The model classifying a depressive state versus a euthymic state had an AUC of 0.78 in the study by Faurholt-Jepsen et al.28. Here, a depressive state is defined as one with a HAM-D score ≥ 13 and a Young Mania Rating Scale (YMRS) score < 13, while a euthymic state is defined as one with a HAM-D score < 13 and a YMRS score < 13. Although no simple comparison is possible, the AUC shown here was about the same value as that of the EALVI. However, it may be advantageous because the EALVI is unlikely to be overfitted as it consists of only one feature.

As shown above, the EALVI was shown to be associated with both emotional arousal level and depression severity. However, this study did not directly show a relationship between emotional arousal level and depression severity. In the future, we would like to directly examine the relationship between the EALVI, emotional arousal level, and depression severity using the same dataset. Furthermore, it should be noted that the emotional arousal level was an evaluation value given by the annotator and did not reflect the participant’s own evaluation. In the future, it will be necessary to investigate the relationship between the EALVI and physiological indicators.

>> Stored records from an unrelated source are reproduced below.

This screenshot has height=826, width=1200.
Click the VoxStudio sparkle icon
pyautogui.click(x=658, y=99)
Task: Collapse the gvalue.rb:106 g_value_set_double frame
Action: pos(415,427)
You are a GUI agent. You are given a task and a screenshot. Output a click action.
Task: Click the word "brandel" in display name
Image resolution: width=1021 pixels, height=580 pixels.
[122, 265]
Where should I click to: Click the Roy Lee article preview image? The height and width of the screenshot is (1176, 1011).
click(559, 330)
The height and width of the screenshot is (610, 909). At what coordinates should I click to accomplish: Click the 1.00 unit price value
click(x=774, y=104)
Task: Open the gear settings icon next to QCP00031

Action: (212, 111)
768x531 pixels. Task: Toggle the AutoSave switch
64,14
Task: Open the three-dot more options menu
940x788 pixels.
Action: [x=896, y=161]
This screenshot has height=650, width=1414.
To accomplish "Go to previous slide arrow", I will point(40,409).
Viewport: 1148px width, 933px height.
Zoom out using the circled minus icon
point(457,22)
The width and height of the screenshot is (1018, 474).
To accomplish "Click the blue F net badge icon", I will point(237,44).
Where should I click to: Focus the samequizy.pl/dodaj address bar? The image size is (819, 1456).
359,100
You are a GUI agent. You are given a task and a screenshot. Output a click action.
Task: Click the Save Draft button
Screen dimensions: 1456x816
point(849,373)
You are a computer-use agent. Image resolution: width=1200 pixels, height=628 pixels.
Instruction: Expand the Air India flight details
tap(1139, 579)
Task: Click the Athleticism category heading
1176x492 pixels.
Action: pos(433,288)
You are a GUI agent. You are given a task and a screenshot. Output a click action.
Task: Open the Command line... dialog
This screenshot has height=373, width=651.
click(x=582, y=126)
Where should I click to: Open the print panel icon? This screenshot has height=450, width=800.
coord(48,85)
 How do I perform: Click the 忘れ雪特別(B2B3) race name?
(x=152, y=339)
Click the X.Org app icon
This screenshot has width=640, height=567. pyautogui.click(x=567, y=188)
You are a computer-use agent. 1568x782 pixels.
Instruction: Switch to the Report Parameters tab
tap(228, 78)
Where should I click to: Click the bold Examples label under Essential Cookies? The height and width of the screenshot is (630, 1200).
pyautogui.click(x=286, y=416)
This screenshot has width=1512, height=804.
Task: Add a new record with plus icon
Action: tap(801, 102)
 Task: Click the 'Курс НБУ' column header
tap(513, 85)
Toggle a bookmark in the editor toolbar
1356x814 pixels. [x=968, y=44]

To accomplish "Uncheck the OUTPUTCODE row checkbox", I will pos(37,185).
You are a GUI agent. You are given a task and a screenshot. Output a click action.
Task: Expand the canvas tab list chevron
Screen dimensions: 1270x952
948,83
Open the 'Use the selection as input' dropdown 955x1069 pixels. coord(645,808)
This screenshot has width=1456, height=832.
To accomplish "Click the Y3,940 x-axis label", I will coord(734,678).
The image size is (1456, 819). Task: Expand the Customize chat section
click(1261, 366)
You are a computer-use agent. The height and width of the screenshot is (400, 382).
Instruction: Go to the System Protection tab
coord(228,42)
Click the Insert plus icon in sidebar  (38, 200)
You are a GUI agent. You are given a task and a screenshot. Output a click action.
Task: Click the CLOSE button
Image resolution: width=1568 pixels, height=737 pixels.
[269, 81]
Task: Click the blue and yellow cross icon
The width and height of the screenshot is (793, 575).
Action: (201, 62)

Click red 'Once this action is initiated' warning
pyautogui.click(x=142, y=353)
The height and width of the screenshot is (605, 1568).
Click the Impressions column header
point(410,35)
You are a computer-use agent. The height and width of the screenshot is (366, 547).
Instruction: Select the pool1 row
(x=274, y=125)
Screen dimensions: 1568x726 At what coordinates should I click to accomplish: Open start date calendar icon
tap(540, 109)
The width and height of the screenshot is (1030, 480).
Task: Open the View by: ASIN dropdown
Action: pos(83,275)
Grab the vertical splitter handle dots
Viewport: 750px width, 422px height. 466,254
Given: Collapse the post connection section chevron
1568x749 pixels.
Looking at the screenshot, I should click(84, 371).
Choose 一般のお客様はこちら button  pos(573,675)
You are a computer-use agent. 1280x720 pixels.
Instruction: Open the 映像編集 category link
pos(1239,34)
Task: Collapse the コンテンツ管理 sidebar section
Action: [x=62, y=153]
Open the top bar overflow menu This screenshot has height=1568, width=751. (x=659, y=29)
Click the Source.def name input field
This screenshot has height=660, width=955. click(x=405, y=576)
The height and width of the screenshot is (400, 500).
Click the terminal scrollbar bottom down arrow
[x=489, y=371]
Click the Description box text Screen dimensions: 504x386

In addition, we need to clarify the qualitative meaning of the EALVI. It is necessary to clarify how we perceive speech that has a high acceleration toward the center.

This study has some limitations. First, all participants had to use the same phrases for an accurate evaluation. Our future task would be to analyze the EALVI of spontaneous speech. Second, the sample size of the group was small. We collected voices from two health care facilities, the GTC and the NDMC Hospital, but the age group and the distribution of HAM-D scores were quite different at both facilities.

The mean age of the participants was higher in the NDMC Hospital. Conversely, the HAM-D score was higher in the GTC. The reason for this may be that the GTC is located in central Tokyo and many outpatients are young office workers who commute to the city center; while the NDMC Hospital is in the suburbs and several patients are elderly people living in the locality. The NDMC Hospital is a university hospital and many patients have already been treated at other hospitals. Future studies should include a larger sample size acquired in the similar environments. Third, the present study does not address the issue of specificity. Since there are various diseases other than depression that are related to emotional arousal level, low emotional arousal does not necessarily mean high depression severity. For example, apathy is common in many different neurodegenerative illnesses including Alzheimer’s disease (AD), frontotemporal dementia (FTD), Parkinson’s disease, and dementia with Lewy bodies, and overlaps with other neuropsychiatric syndromes such as depression. In addition, impairment of the same brain networks involved in arousal, threat response, and reward processing is associated with apathy in AD and FTD29. In the future, we need to develop a new index that can differentiate between MDD and the aforementioned diseases.